TRECHO DO TEXTO.
• • • • •
Rio -O nível de emprego na indústria caiu 0,2% em outubro na comparação com ajuste sazonal sobre setembro, informa o Instituto Brasileiro de Geografia e Estatística (IBGE). No mês anterior, o emprego industrial tinha avançado 0,5%. Na comparação com outubro do ano passado, o índice apresentou ligeiro acréscimo de 0,2%, quarto resultado positivo consecutivo. No ano, o indicador registra recuo de 0,3% e o acumulado nos últimos 12 meses aponta redução de 0,4%.
No confronto com outubro do ano passado, nove dos 14 locais aumentaram o contingente de trabalhadores, sendo que as principais influências positivas foram registradas na região Norte e Centro-Oeste (8,8%), São Paulo (0,6%) e região Nordeste (0,9%). A indústria de alimentos e bebidas foi a que mais contribuiu para o aumento do pessoal ocupado nas regiões Norte e Centro-Oeste e em São Paulo, enquanto refino de petróleo e produção de álcool foi o destaque na região Nordeste.
Os Estados do Espírito Santo (3,8%), Pernambuco (1,9%), Santa Catarina (0,4%), Rio de Janeiro (0,2%) e Bahia (0,1%) também apresentaram resultados positivos para o emprego. Em nível nacional, o emprego industrial aumentou em 11 dos 18 segmentos pesquisados, com destaque para os impactos positivos de alimentos e bebidas (6,8%), refino de petróleo e produção de álcool (16,7%) e meios de transporte (2,3%). Por outro lado, as principais contribuições negativas vieram de calçados e artigos de couro (-14,1%), vestuário (-6,1%) e máquinas e equipamentos (-3,7%).
• • • • •
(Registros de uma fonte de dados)
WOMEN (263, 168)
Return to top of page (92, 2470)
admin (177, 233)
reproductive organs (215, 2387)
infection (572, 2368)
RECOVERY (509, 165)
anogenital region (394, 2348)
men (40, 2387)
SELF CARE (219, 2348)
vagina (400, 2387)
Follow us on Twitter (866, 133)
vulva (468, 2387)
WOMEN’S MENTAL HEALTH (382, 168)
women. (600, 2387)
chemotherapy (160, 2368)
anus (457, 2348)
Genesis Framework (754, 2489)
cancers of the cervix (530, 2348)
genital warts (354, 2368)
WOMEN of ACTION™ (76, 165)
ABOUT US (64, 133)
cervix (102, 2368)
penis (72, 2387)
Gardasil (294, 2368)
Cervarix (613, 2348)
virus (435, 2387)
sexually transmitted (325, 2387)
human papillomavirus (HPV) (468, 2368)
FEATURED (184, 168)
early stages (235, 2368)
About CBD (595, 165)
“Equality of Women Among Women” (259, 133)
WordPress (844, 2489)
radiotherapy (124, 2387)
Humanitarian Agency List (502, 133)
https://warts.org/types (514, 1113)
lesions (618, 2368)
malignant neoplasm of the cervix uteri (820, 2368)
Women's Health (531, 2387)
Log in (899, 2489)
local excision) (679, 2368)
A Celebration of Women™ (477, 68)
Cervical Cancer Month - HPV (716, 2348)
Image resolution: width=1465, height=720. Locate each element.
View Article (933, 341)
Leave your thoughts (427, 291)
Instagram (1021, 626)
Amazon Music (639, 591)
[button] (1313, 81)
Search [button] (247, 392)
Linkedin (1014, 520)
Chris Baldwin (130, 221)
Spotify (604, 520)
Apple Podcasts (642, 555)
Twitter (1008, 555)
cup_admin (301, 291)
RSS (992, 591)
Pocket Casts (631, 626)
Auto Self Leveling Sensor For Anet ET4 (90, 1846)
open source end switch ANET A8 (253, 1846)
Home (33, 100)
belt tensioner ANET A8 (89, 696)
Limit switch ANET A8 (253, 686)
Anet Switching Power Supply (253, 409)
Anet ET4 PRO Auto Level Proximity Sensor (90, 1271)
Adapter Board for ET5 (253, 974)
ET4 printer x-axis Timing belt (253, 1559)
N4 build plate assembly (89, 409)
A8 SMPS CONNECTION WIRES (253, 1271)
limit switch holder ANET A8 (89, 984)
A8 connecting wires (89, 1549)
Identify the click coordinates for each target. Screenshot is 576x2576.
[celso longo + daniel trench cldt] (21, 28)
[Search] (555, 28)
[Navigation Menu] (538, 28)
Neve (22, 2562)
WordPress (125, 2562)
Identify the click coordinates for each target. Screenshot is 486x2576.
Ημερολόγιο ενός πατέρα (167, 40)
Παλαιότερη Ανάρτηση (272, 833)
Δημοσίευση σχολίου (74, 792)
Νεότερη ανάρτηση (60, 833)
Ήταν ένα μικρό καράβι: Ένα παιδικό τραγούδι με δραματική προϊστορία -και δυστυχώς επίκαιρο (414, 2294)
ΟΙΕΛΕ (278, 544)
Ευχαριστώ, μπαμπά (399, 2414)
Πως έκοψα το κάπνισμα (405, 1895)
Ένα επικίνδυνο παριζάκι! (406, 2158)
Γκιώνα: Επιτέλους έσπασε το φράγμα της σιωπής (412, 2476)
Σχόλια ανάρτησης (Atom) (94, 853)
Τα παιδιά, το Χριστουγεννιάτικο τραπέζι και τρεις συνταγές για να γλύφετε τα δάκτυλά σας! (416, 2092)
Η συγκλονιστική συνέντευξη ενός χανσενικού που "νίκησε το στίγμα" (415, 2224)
• • • • •
QUESTÕES PROPOSTAS.
**1)** Segundo o texto sobre o emprego industrial, qual atividade foi o destaque no aumento do pessoal ocupado na região Nordeste?
**2)** Indique se cada afirmação abaixo está de acordo com o texto sobre o emprego industrial, respondendo sim ou não e citando as palavras do texto que decidem a questão.
(a) Com ajuste sazonal, o emprego na indústria caiu 0,2% em outubro em relação a setembro.
(b) O emprego industrial aumentou em todos os 18 segmentos pesquisados.
(c) Pernambuco registrou resultado negativo para o emprego.
**3)** Escreva a continuação do texto sobre o emprego industrial a partir do ponto em que ele termina.

RESPOSTAS ÀS TAREFAS.
**1)** Refino de petróleo e produção de álcool.

**2)**
(a) Sim: "O nível de emprego na indústria caiu 0,2% em outubro na comparação com ajuste sazonal sobre setembro".
(b) Não: "o emprego industrial aumentou em 11 dos 18 segmentos pesquisados".
(c) Não: "Os Estados do Espírito Santo (3,8%), Pernambuco (1,9%), Santa Catarina (0,4%), Rio de Janeiro (0,2%) e Bahia (0,1%) também apresentaram resultados positivos para o emprego".

**3)**
Em outubro, o número de horas pagas aos trabalhadores da indústria registrou decréscimo de 0,4% em relação a setembro, na série livre dos efeitos sazonais. Antes disso, o indicador tinha crescido por dois meses consecutivos, período em que acumulou ganho de 1,0%.
Na comparação com outubro do ano anterior, foi registrado crescimento de 0,6%, quinta taxa positiva consecutiva. Já o valor real da folha de pagamento dos trabalhadores da indústria, descontados os efeitos sazonais, avançou 2,0% em relação ao mês anterior. Com este resultado, o terceiro positivo consecutivo, o valor real da folha de pagamento acumula crescimento de 3,1% entre julho e outubro.